» Material provided
** BEGIN **
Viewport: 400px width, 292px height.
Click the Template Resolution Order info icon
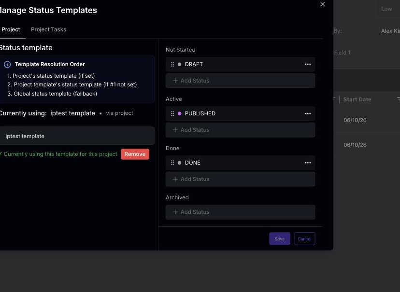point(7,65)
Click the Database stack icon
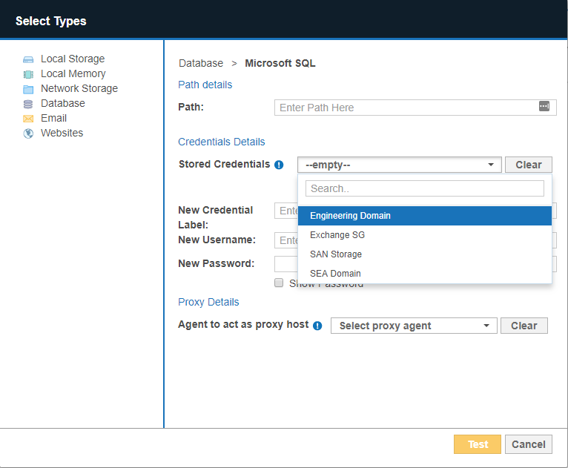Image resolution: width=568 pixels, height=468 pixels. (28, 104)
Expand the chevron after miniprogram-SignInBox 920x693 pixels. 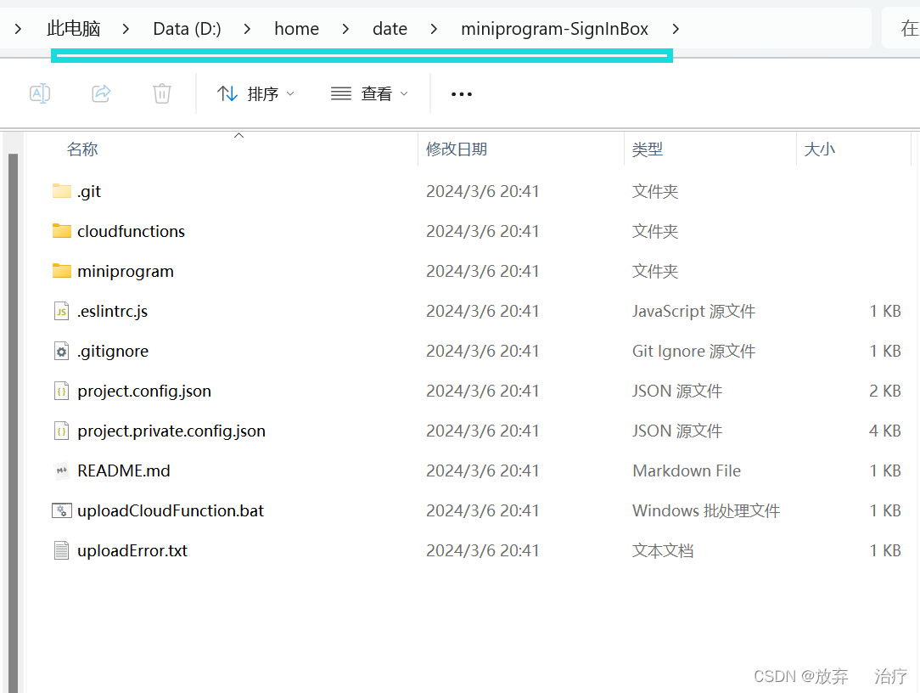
** END **
» Task brief
Render every line of the entries above as a Markdown table with the columns Row and Line, numbering the rows and skipping any blank lines. Leave the pictures out of your table.

» Task response
| Row | Line |
|---|---|
| 1 | Viewport: 400px width, 292px height. |
| 2 | Click the Template Resolution Order info icon |
| 3 | point(7,65) |
| 4 | Click the Database stack icon |
| 5 | Image resolution: width=568 pixels, height=468 pixels. (28, 104) |
| 6 | Expand the chevron after miniprogram-SignInBox 920x693 pixels.  |